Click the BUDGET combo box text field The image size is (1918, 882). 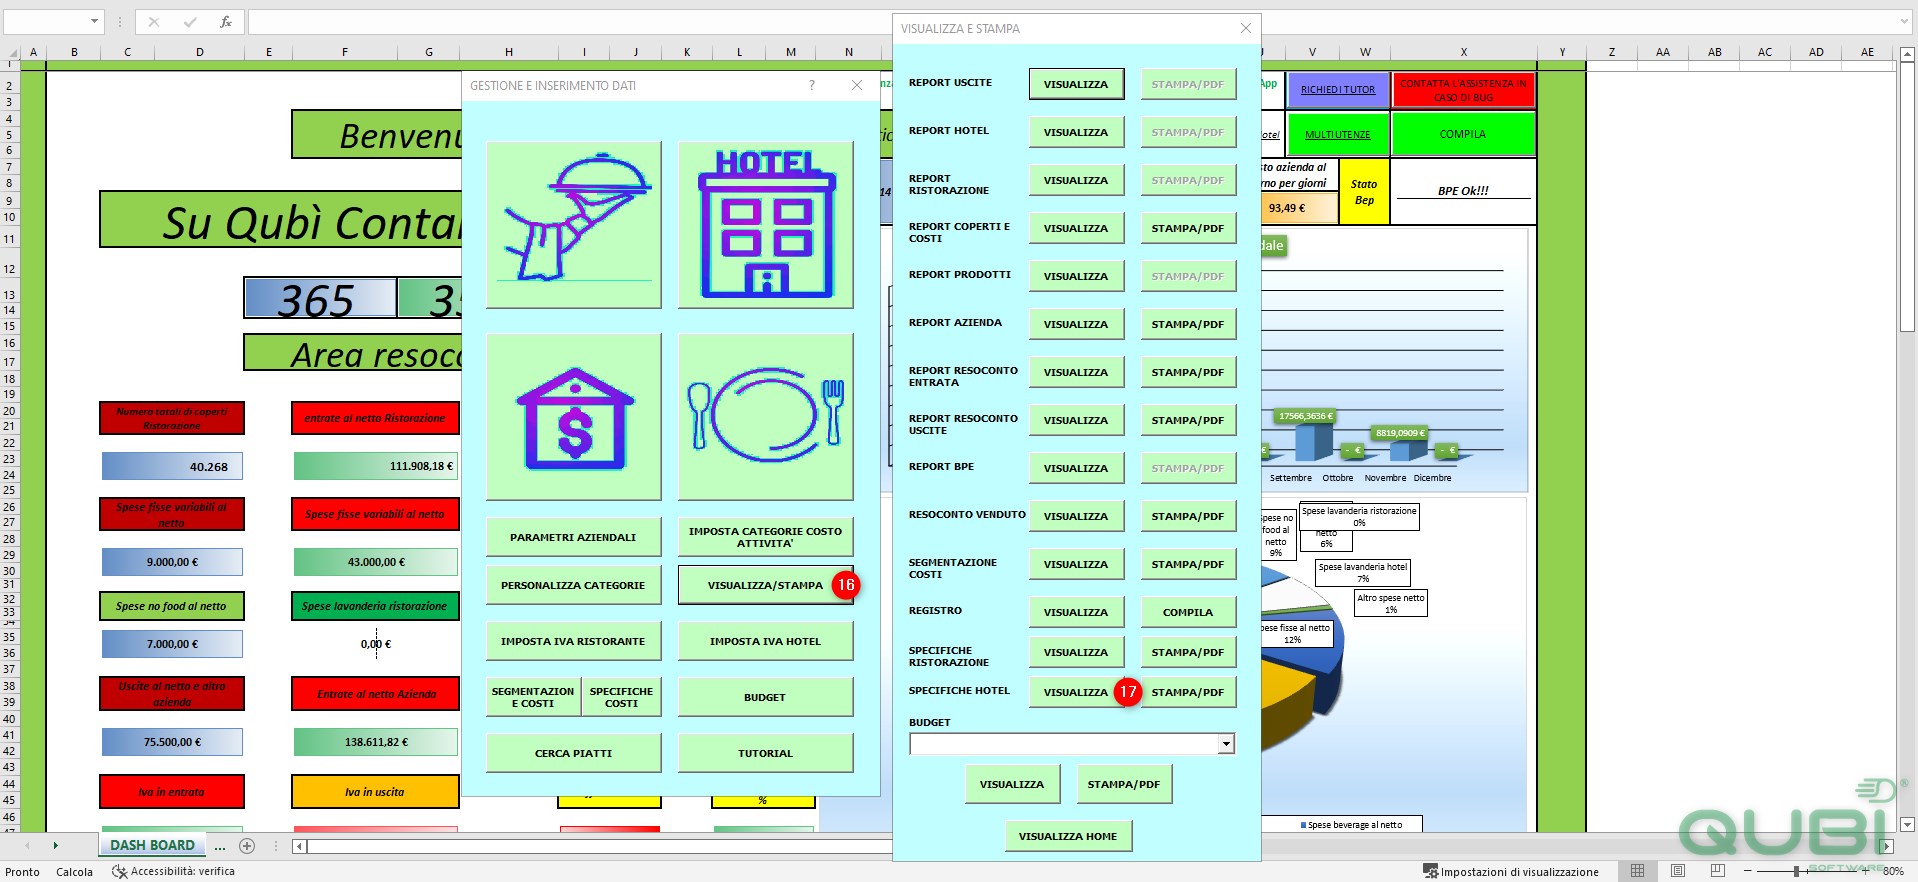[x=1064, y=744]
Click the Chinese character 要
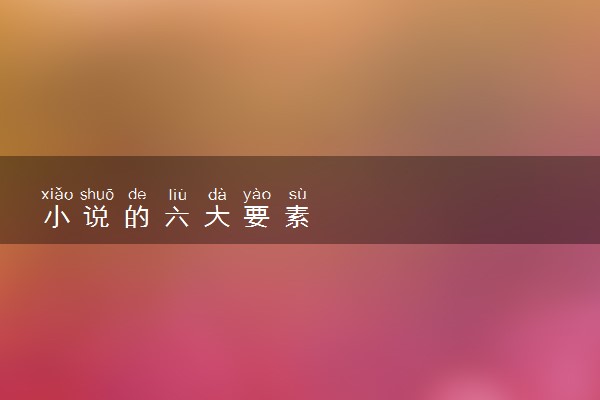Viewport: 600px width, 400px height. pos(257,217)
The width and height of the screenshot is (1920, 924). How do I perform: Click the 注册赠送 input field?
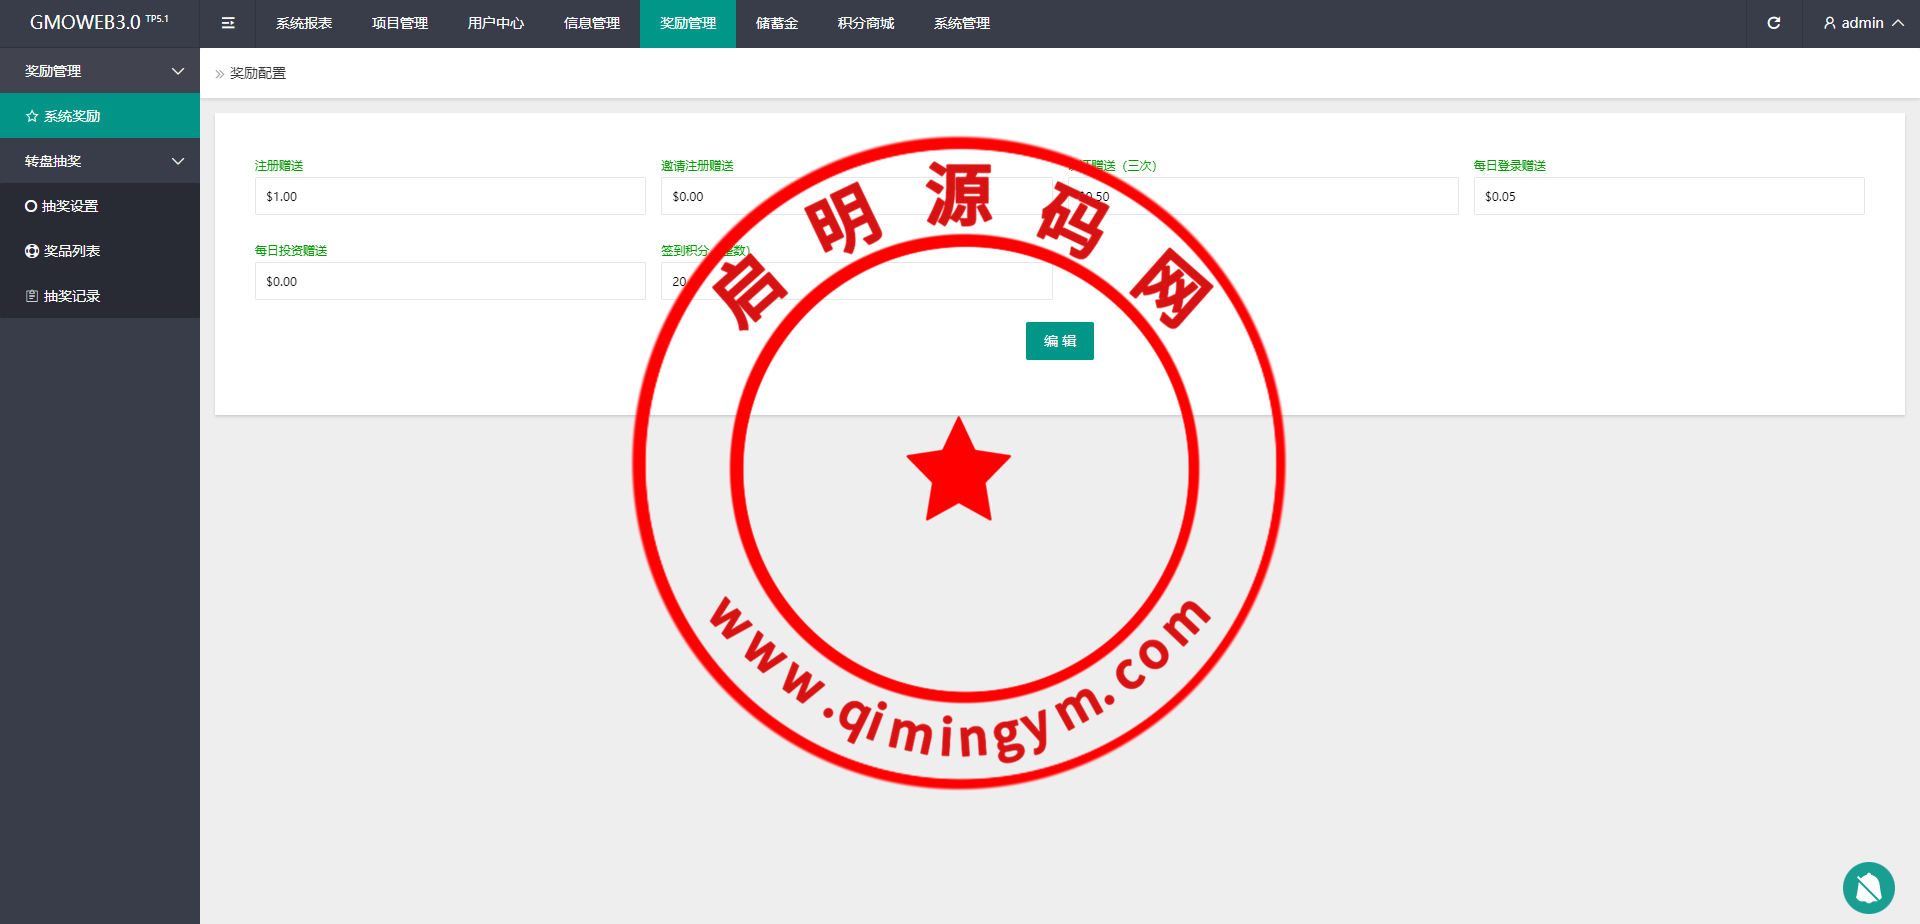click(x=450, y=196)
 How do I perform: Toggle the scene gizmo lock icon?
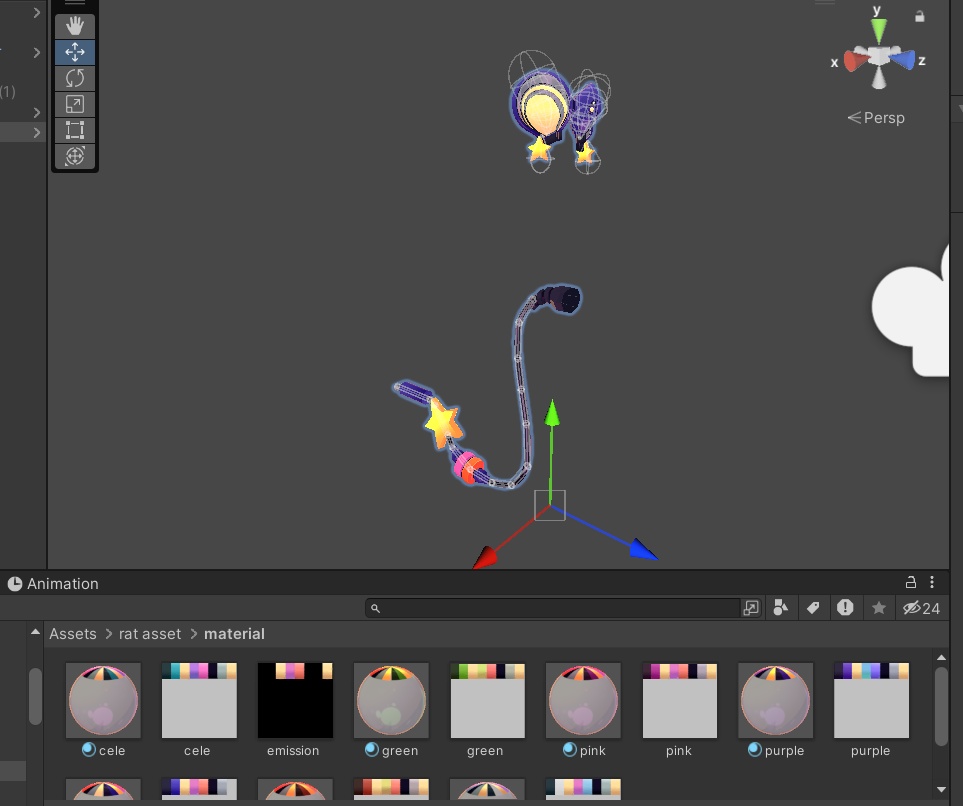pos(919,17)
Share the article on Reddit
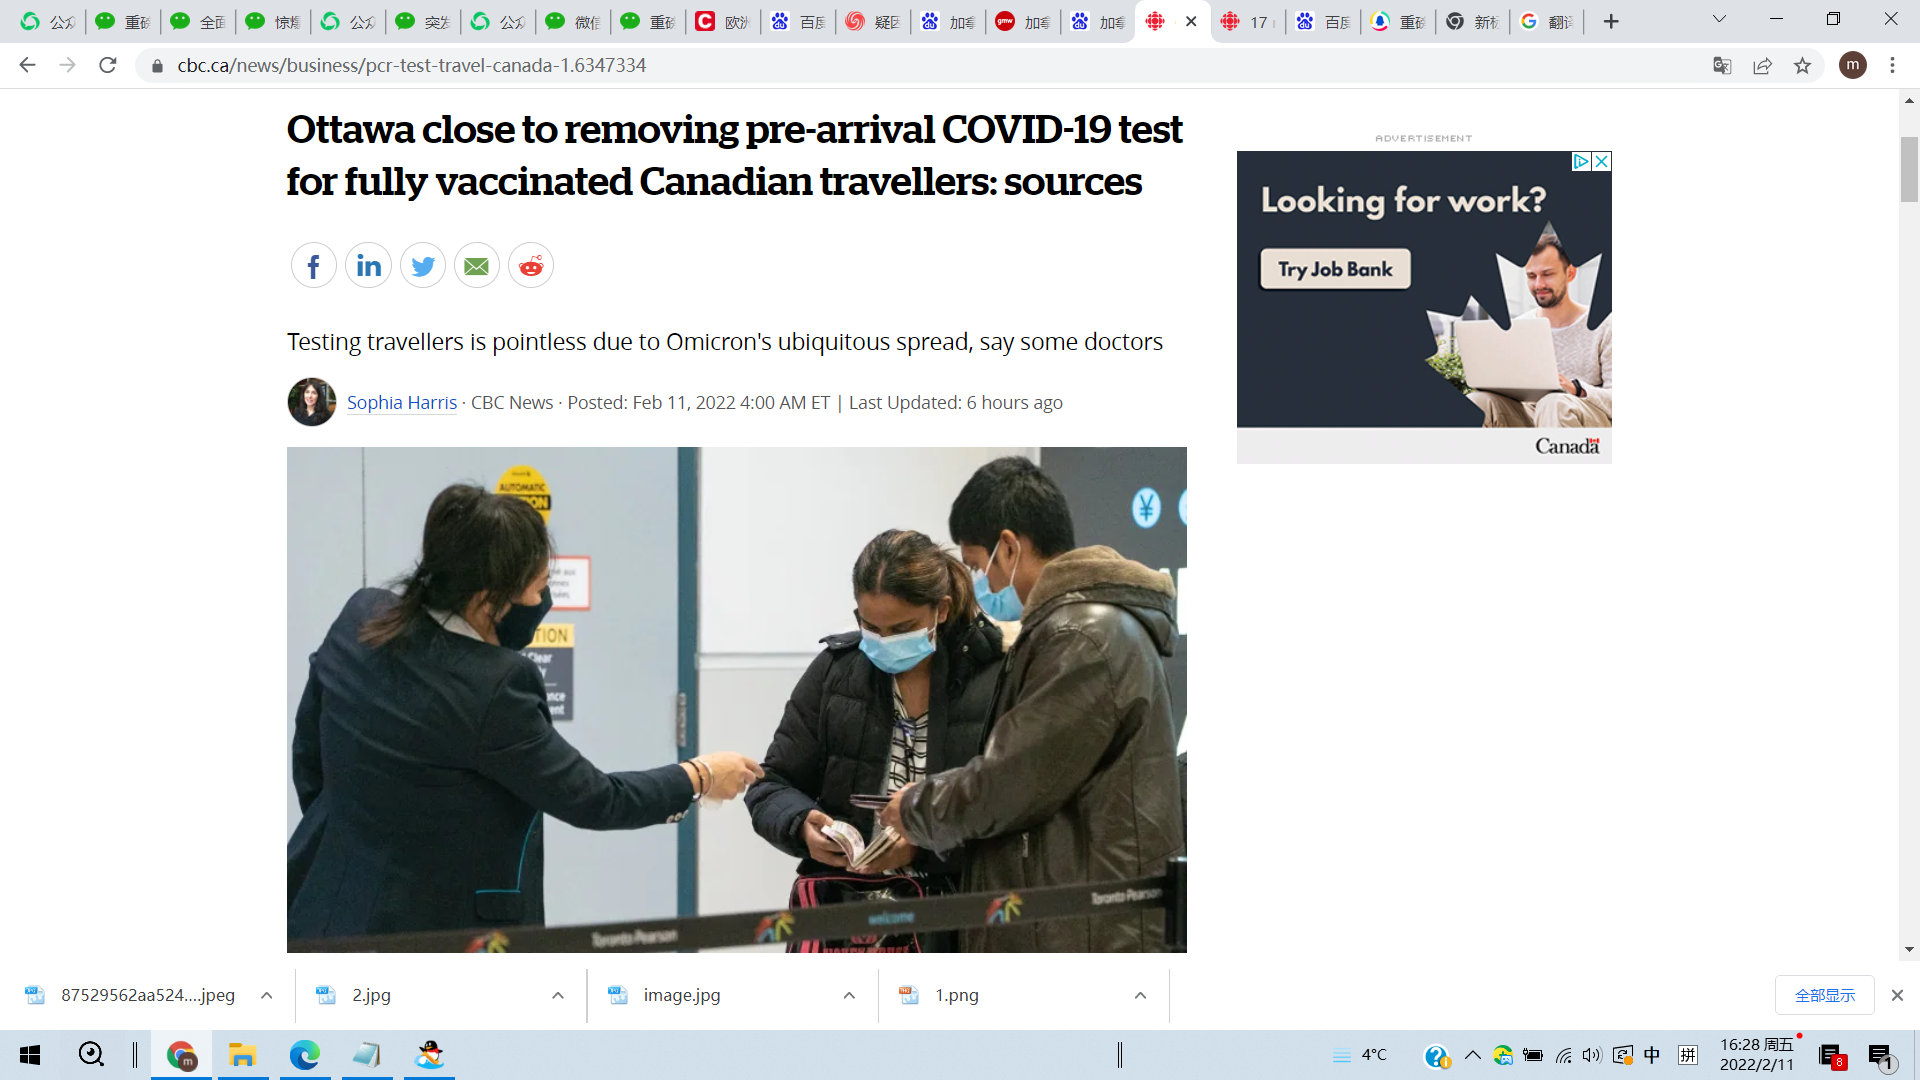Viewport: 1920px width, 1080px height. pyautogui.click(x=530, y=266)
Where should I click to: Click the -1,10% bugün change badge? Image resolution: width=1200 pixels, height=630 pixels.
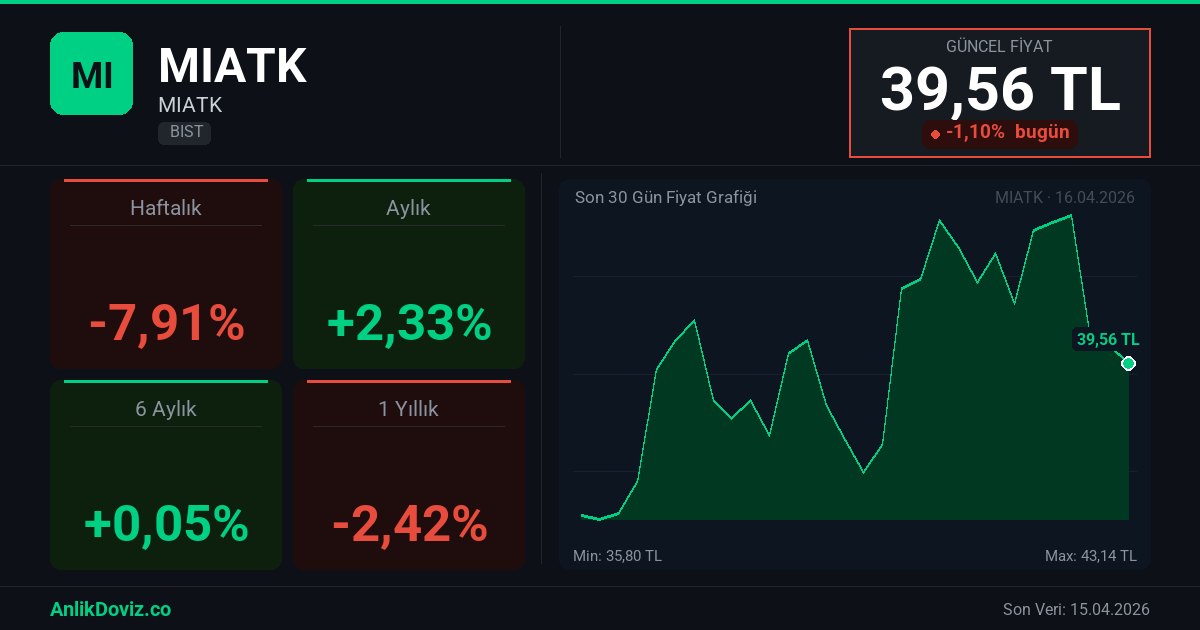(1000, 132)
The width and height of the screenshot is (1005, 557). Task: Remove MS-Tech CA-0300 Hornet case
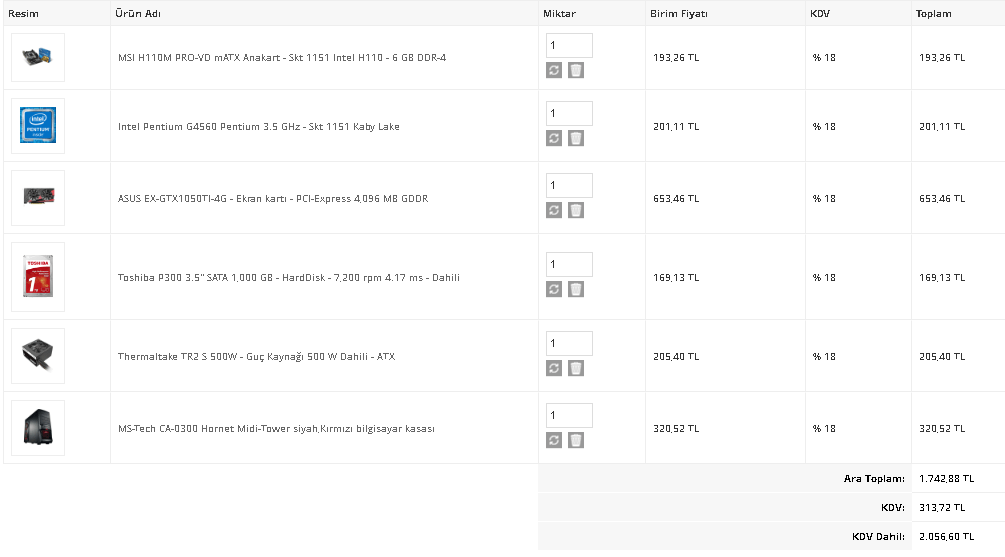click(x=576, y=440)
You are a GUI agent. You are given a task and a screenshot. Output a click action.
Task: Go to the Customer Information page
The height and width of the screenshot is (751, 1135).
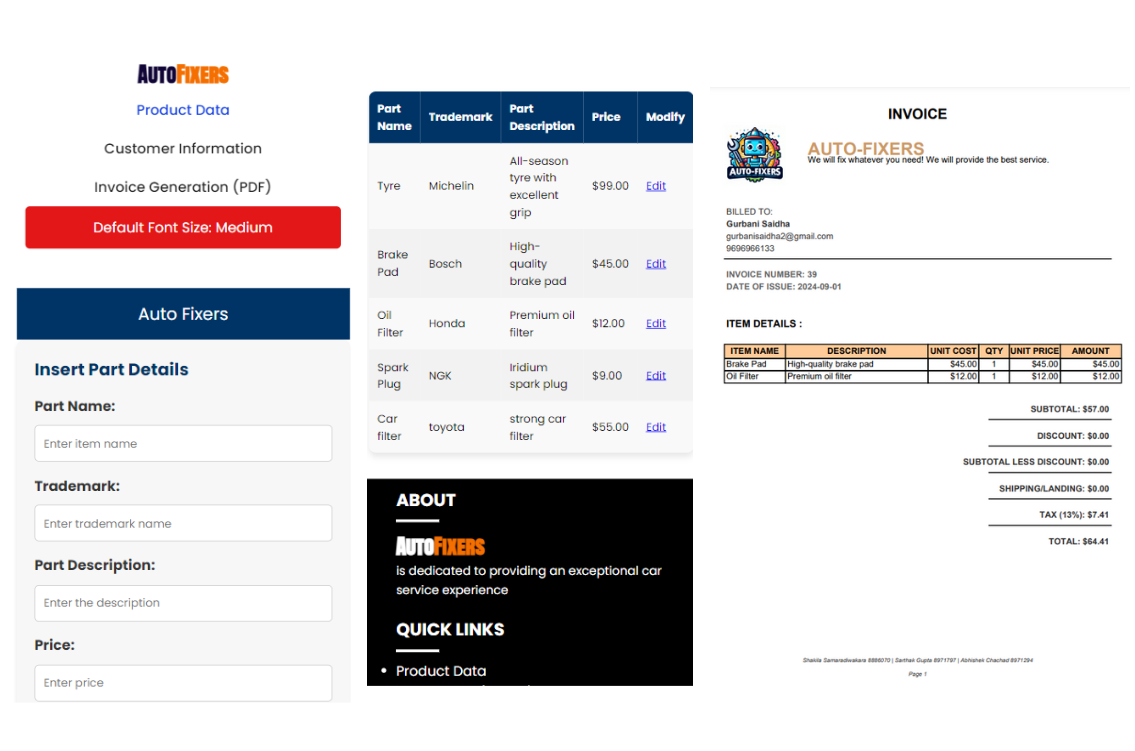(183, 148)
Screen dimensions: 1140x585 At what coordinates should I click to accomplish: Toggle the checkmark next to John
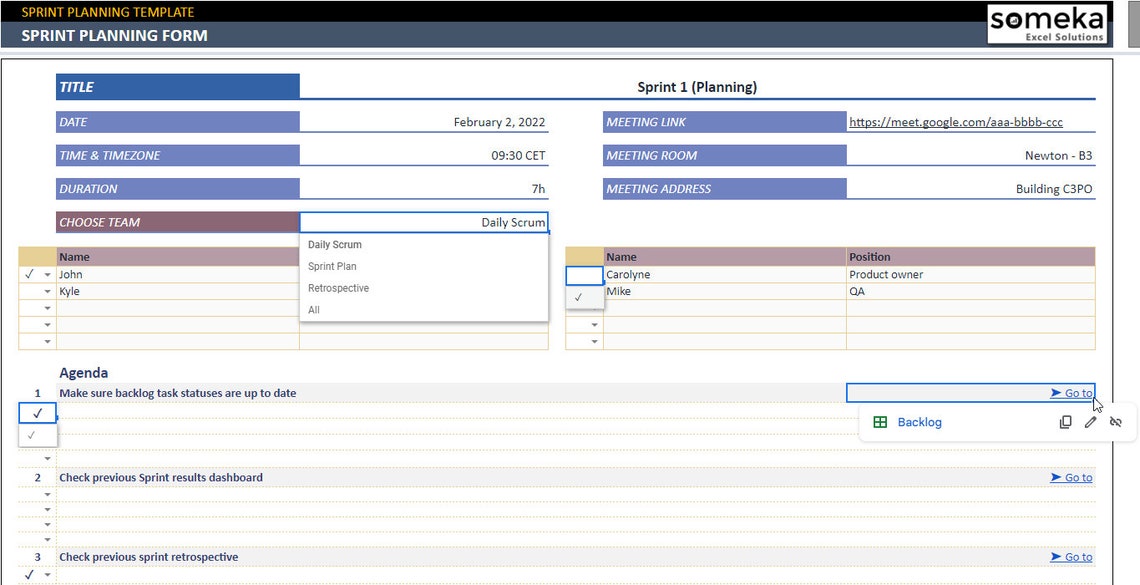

» **Required work**:
Each line above from the one containing "The width and height of the screenshot is (1920, 924)." through the one containing "Task: Go to the Customer Information page" is to be returned verbatim. Nothing else, and no pictures.

» **Problem solution**:
The width and height of the screenshot is (1920, 924). How do I perform: Click the 注册赠送 input field?
click(x=450, y=196)
 How do I perform: Toggle the scene gizmo lock icon?
pos(919,17)
Share the article on Reddit
Viewport: 1920px width, 1080px height. pyautogui.click(x=530, y=266)
Where should I click to: Click the -1,10% bugün change badge? Image resolution: width=1200 pixels, height=630 pixels.
(1000, 132)
The width and height of the screenshot is (1005, 557). Task: Remove MS-Tech CA-0300 Hornet case
click(x=576, y=440)
You are a GUI agent. You are given a task and a screenshot. Output a click action.
Task: Go to the Customer Information page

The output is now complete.